Tuesday, December 23, 2008

She-geek?

I've been couch-ridden all day with a combination of miserable symptoms that made an altitude of more than two feet from the ground unbearable. With not much to do besides knit (and even that was taking it out of me) Tom put in Harry Potter and the Order of the Phoenix. After that I managed to get up and make more ginger-laden soup, but was soon back on my back again moaning. Tom then put in the first X-Men movie and this time I was able to get up and clean the kitchen and even had a visitor for a short stay. However, following that excursion I was back on the couch (maybe for good) and there seemed only one thing left to do - create an Xbox profile and personal avatar.

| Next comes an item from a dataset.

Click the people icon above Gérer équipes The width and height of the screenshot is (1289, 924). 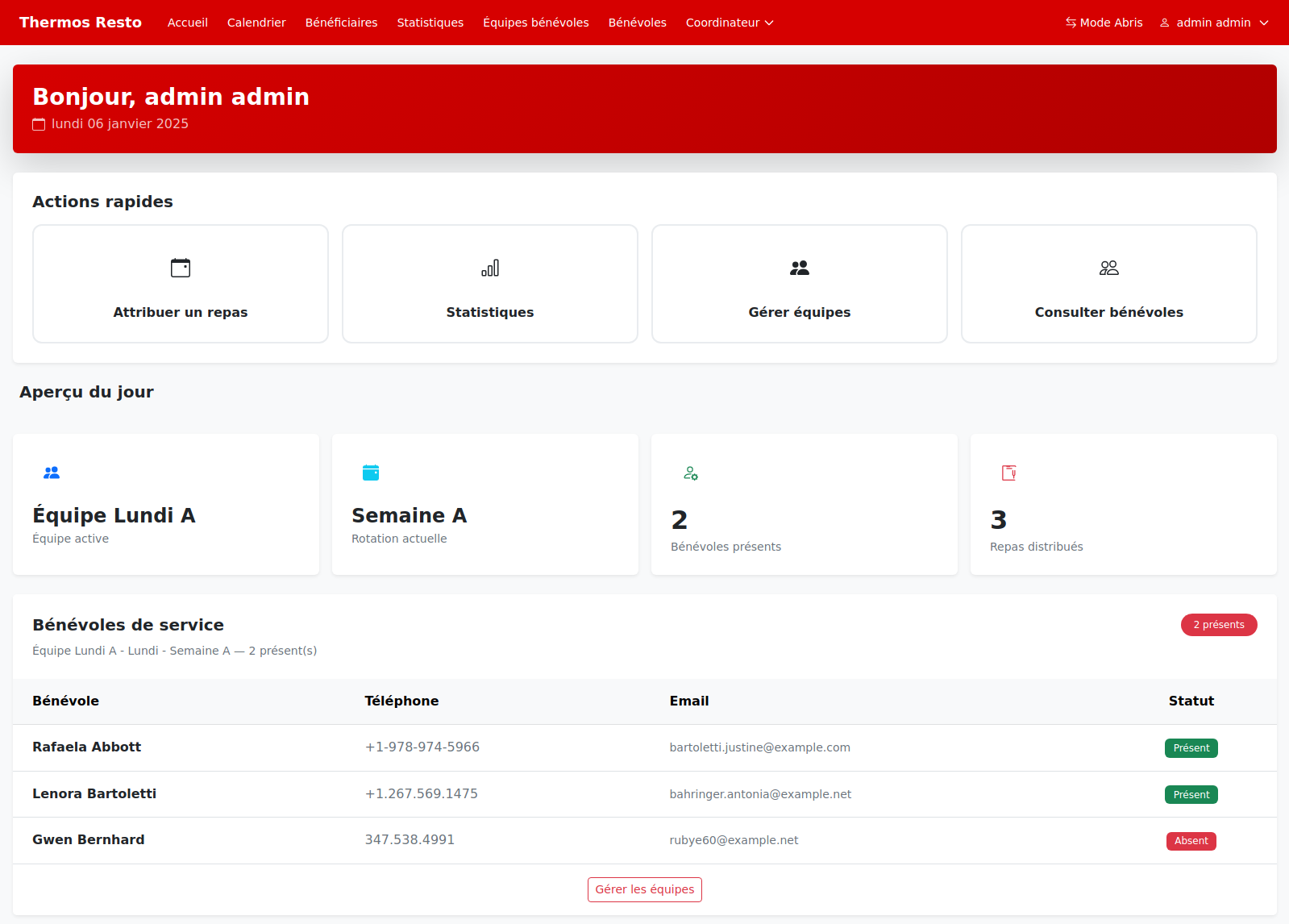[x=800, y=268]
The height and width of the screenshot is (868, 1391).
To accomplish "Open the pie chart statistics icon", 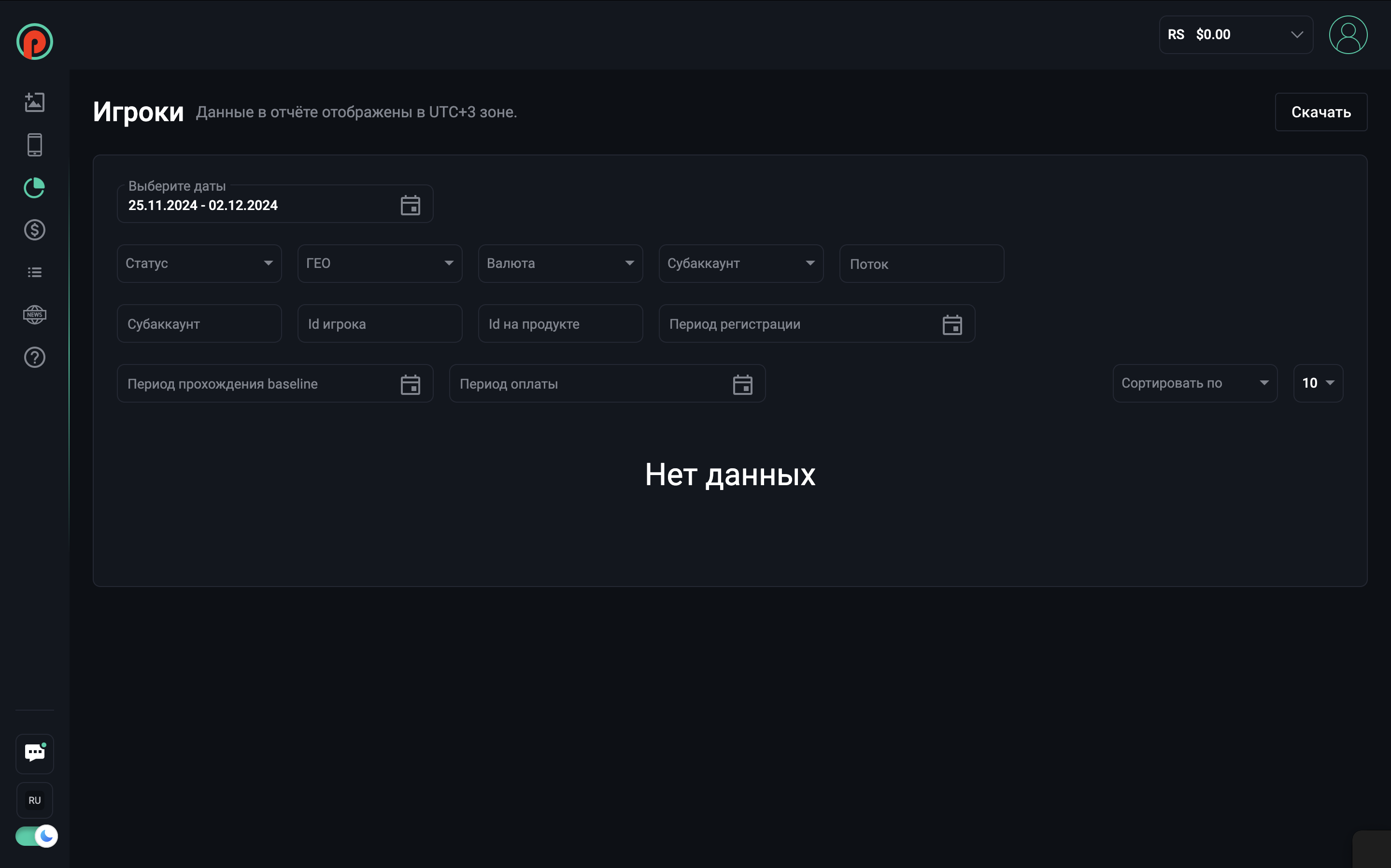I will pyautogui.click(x=34, y=188).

I hold a certain disdain for technology - I tend to appreciate it enough when it is legitimately advantageous but even still want nothing to do with it personally. My iPod owning experience was short and I only bought a laptop when it was practically required in college. When I met Tom anything more complicated than facebook and Dr.Mario (the original) held no interest with me.
But ever since I got married my natural anti-social personality and inclination towards the ridiculous has been all that Tom has needed to draw me into his world of all things geeky and wonderful (my love for him probably gave him a foothold as well).

So tonight I made an avatar. She looks like me, her hair is big with curls and she's wearing big black boots. I indulged in some Bjork-like face paint and rainbow gloves for interest. I found myself taking to the controller a little too easily and fear that now that my avatar is in there waiting for me that I might actually play! And what's worse (although, I don't know what would be better) is that the game I'm most interested in playing is basically an interactive version of Battlestar Galactica... but with aliens; and it's an "RPG" (role-playing game) which I'm pretty sure are the geekiest of all games.
It was one thing to like geeks and geeky music and movies, it is quite another to actually act like a geek.

I don't think, at this point, any self-respecting geek would actually let me into there "club" (or whatever more geeky name they have for club; case in point: I don't know what that would be) but I do feel a shift from a critical, alternative-type person to a what-the-hell!-I-like-things-that-glow type.

So while I'll probably never be a geek. Maybe they're born geeks, I don't know. But I am definitely coming over to their side to check out the view. And it glows. And I like it.